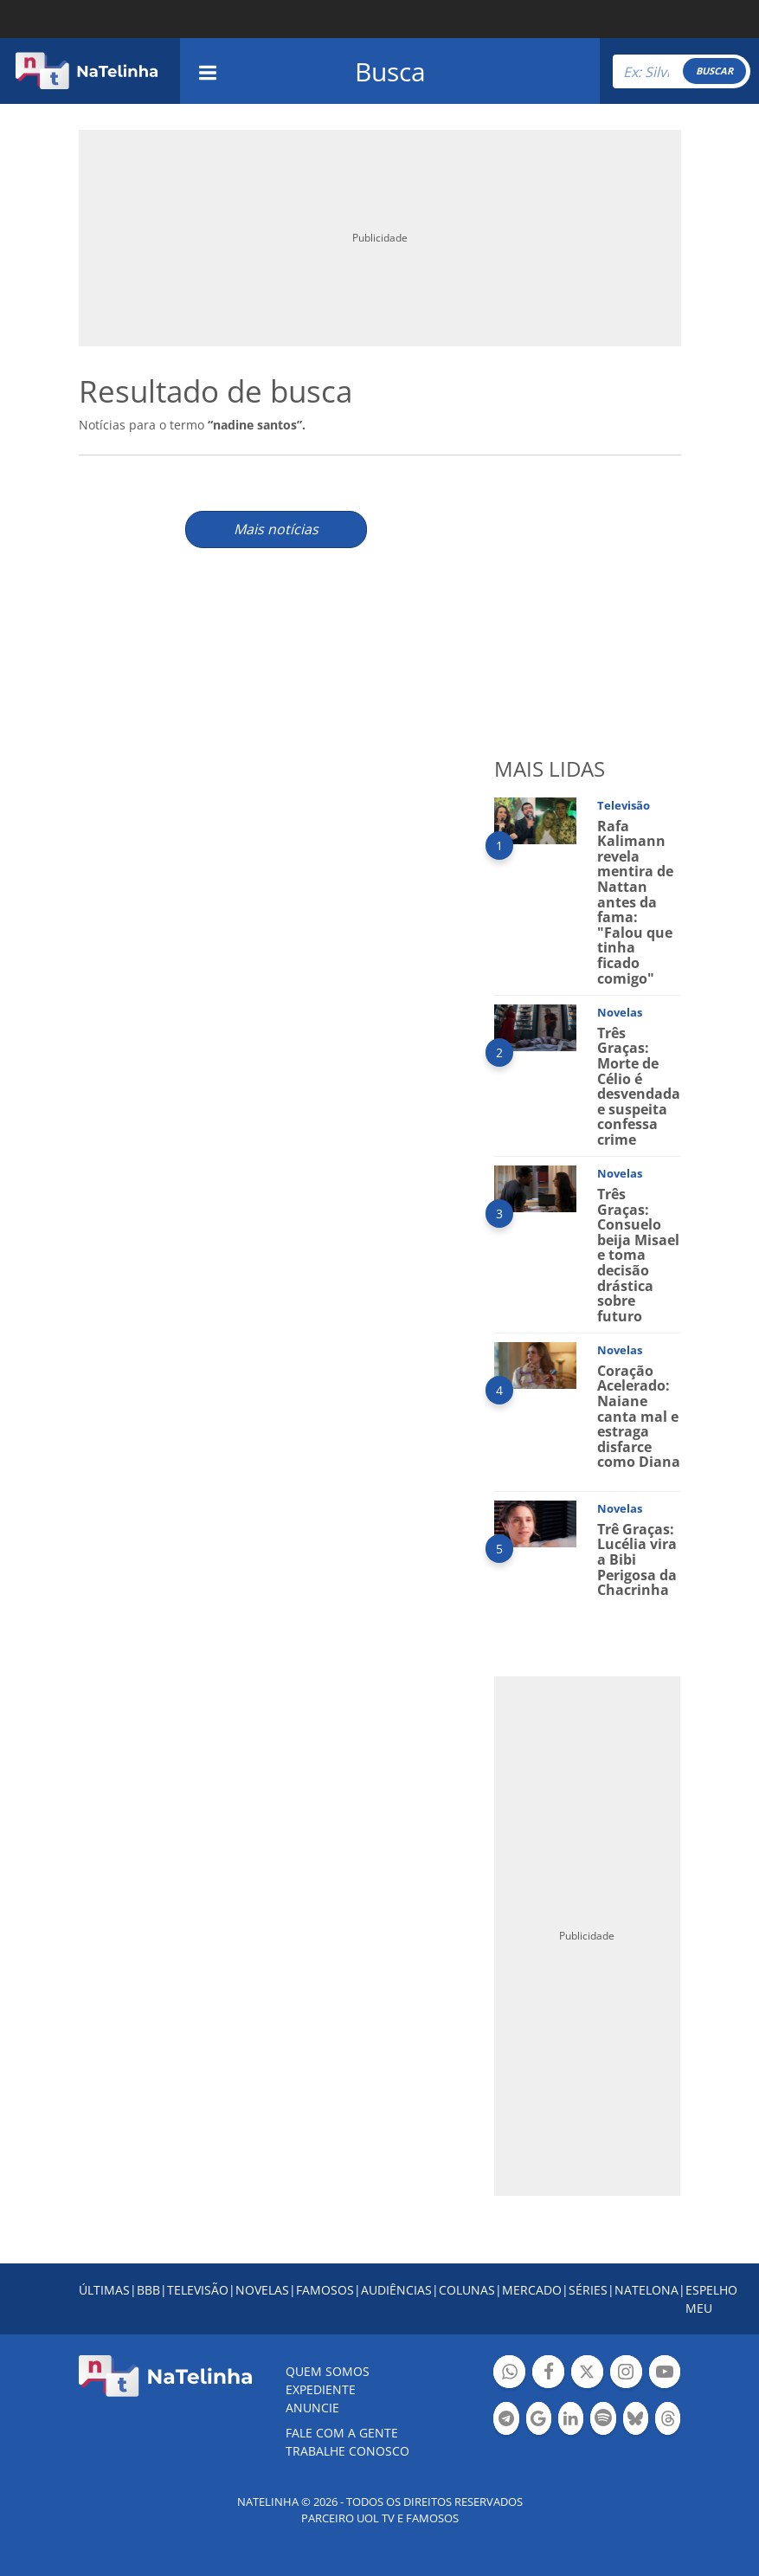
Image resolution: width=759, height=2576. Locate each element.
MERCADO (532, 2290)
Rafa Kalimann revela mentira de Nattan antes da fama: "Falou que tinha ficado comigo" (635, 902)
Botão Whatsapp (509, 2374)
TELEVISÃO (197, 2290)
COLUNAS (467, 2290)
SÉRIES (588, 2290)
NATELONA (646, 2290)
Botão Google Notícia (538, 2420)
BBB (148, 2290)
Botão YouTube (665, 2374)
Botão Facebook (548, 2374)
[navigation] (208, 70)
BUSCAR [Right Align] (714, 70)
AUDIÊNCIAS (396, 2290)
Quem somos (328, 2371)
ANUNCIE (312, 2407)
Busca (390, 71)
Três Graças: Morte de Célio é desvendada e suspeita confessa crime (638, 1086)
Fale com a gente (342, 2432)
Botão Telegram (505, 2420)
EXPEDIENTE (321, 2389)
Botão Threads (667, 2420)
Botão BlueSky (635, 2420)
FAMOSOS (325, 2290)
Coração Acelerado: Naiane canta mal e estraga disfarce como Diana (638, 1416)
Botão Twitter (587, 2374)
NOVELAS (262, 2290)
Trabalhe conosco (347, 2451)
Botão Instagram (626, 2374)
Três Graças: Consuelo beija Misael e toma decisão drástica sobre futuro (638, 1255)
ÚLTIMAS (104, 2290)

——

* _Job_: Rewrite the records from the line with "COLUNAS (467, 2290)" to the line with "Botão Instagram (626, 2374)", both included, and leave out all other records. Keep each record's text unchanged, and shift both coordinates in every answer up by 48.

* _Answer to this problem_:
COLUNAS (515, 2338)
SÉRIES (636, 2338)
NATELONA (694, 2338)
Botão Google Notícia (586, 2468)
BBB (196, 2338)
Botão YouTube (713, 2422)
Botão Facebook (596, 2422)
[navigation] (256, 118)
BUSCAR [Right Align] (762, 118)
AUDIÊNCIAS (444, 2338)
Quem somos (376, 2419)
ANUNCIE (360, 2455)
Busca (438, 119)
Três Graças: Morte de Célio é desvendada e suspeita confessa crime (686, 1134)
Fale com a gente (390, 2480)
Botão Telegram (553, 2468)
EXPEDIENTE (369, 2437)
Botão Threads (715, 2468)
Botão BlueSky (683, 2468)
FAMOSOS (373, 2338)
Coração Acelerado: Naiane canta mal e estraga disfarce como Diana (686, 1464)
Botão Twitter (635, 2422)
NOVELAS (310, 2338)
Trabalhe conosco (395, 2499)
Botão Instagram (674, 2422)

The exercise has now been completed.